最近、明治時代はもっと面白いのではないかと思い始めている。明治九年と聞いてもピンとこないが、高橋克彦さんも推薦していて食指を誘われた。歴史、ミステリー小説関係の文学賞で、上位選考まで残る活躍を示している作者の単行本デビュー作。この作品も第3回日本ミステリー文学大賞新人賞に応募したもの。解説の新保さんによると、作品の質的には最終候補に残るべきものながら、ミステリー色が薄いために、賞の趣旨に添わずに選を逃したという経緯があるらしい。新鋭の作品らしく目次も斬新なデザイン。

読んでいる途中、そういえばという感じで、高橋義夫さんの『闇の葬列』、高橋克彦さんの『倫敦暗殺塔』、、山田風太郎さんの『警視庁草紙』を次々と思い出した。明治を舞台とした伝奇小説である。

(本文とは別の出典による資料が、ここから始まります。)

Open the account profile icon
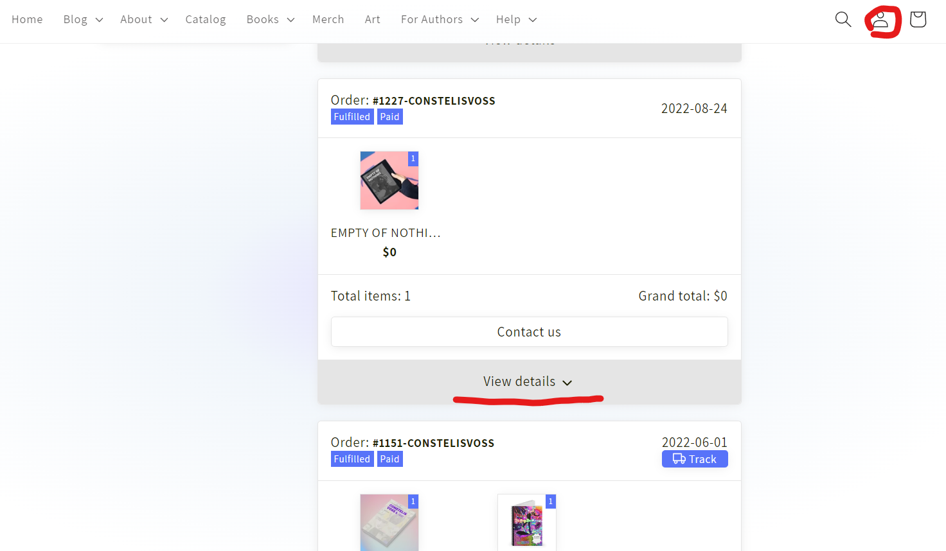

主人公は、会津藩の陪臣の次男で、微禄の幕臣の家に養子に入った神保(片岡)新十郎。彼の相棒が結城数馬となっており、何やら、坂口安吾の捕物帳(明治開化安吾捕物帖)の主人公・結城新十郎を連想させる。勝海舟、初代警視・川路利良、曲芸師松井源水らが登場し、活躍するのも面白く、随所に明治初期の様子が描かれていて興味深い。未刊ながら、舞岡さんには『明治十一年 贋造紙幣の謎』という作品もあるそうなので、ぜひ、早く刊行してほしいところだ。

物語●明治四年一月、参議広沢真臣(さねおみ)は、妾と同衾のところを何者かに殺された…。事件の真相は明らかにされないまま、時は明治九年四月。勝海舟は、お忍びで静岡へやってきて、前将軍、慶喜と会った。慶喜公、御臨席の上で、家扶の新村猛雄から奇怪な宗教集団《山王御霊会》の話を聞いた…。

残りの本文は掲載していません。